Um lado interessante do evento foi o “Dev Park”, espaço onde 24 desenvolvedores exibiam seus jogos. Deste grupo 12 foram por inscrições online, sendo 6 exclusivamente destinados a devs do Estado do Rio de Janeiro. As outras 12 vagas foram preenchidas da seguinte forma: 6 vagas para desenvolvedores incubados pelo Programa Rio Criativo da Secretaria de Estado de Cultura e Economia Criativa e mais 6 da Subsecretaria de Inovação da Cidade do Rio de Janeiro, por meio do concurso Inova Games, realizado com o projeto Naves do Conhecimento.


*Na foto: Lucas Fernandes

Falei com um dos designers de jogos, o Lucas Fernandes Thiers da Double Dash Studios. Ele estava estava apresentando o jogo “Sky Racket”, contemplado por um edital da ANCINE auto-definido como uma insana mistura de ‘Block Breaker’ com ‘Shoot’em up’ em um universo colorido e sem sentido. Atuante na indústria desde 2010, Lucas dá duas dicas para quem pretende começar. “A primeira é começar fazendo desde já, se você é artista, começa a desenhar cada vez mais, se você é programador começa a programar jogo e por aí vai. Pega e faz, não fica só estudando, porque você vai pegar muito mais prática fazendo e principalmente você vai ter algo pra mostrar. O segundo ponto é a comunicação, faz contato com quem você conhece que já está trabalhando, procure as empresas, mostre o que você está fazendo e peça dicas e feedbacks do pessoal mais experiente para você melhorar. É isso que vai fazer você melhorar, fazer e ouvir”.


*Na foto: Jandê Saavedra

Outro fato interessante dos jogos é a linguagem retrô, cuja tendência influencia também a moda, artes visuais e até a música. Essa fita é explicada por Jandê Saavedra, designer gráfico do Sky Racket. “Da mesma forma que ninguém parou de pintar quando inventaram a fotografia, a gente não vai parar de fazer pixel-art porque existe o 3D mais realista. O pixel-art é uma escolha estética que é muito agradável para quem viveu aquilo, nintendinho, master system e etc, mas também porque é um visual quadradinho que sempre teve muito preso a essa idéia do videogame”.

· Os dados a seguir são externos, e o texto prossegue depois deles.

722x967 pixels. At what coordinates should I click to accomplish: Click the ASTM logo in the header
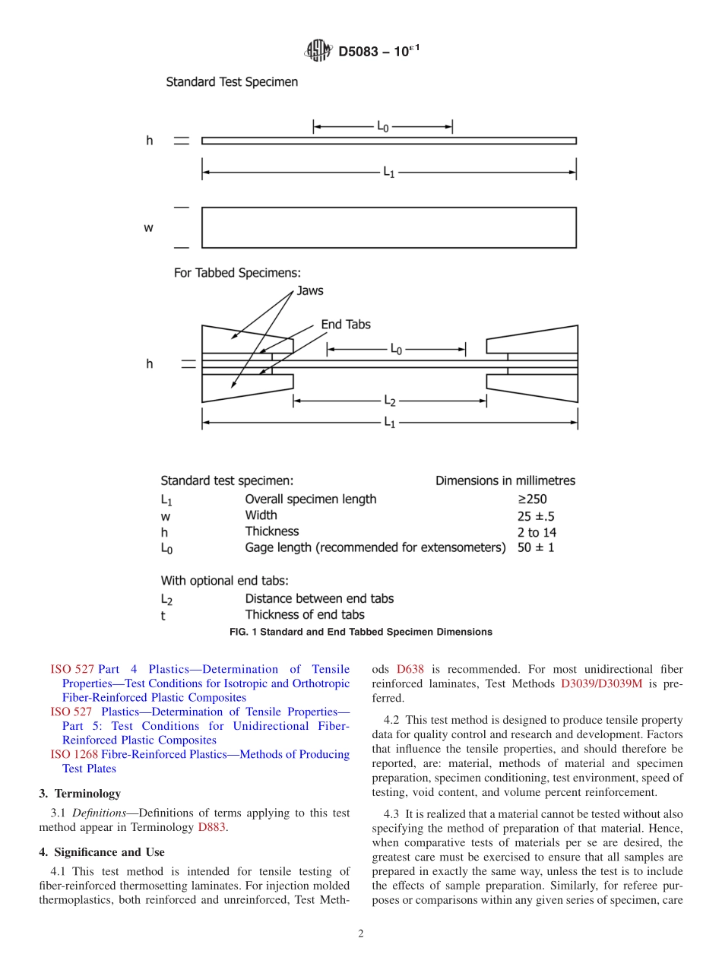pyautogui.click(x=318, y=51)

Pra concluir, Jandê finaliza dizendo o porque é gostoso trabalhar com os pixels. “Hoje em dia não temos mais as limitações tecnológicas dos desenvolvedores de antigamente então podemos passar por cima, tendo muito mais cores e objetos na tela ao mesmo tempo. Uma comparação interessante de se fazer é com o jogo do Stranger Things, que não é exatamente os anos 80 como eles eram, é um anos 80 imaginário que tá na nossa memória”.

Em seus quatro dias de evento a Game XP ocupou uma área de 160 mil metros quadrados e recebeu mais de 95 mil visitantes. O sucesso do evento consolida um mercado em que o Brasil cresce, onde um jovem dentro do quarto consegue num streaming mais audiência que os maiores canais de televisão. Público satisfeito, organizadores satisfeitos e uma mensagem encerra o evento: a partida está apenas começando, aguardamos as próximas fases.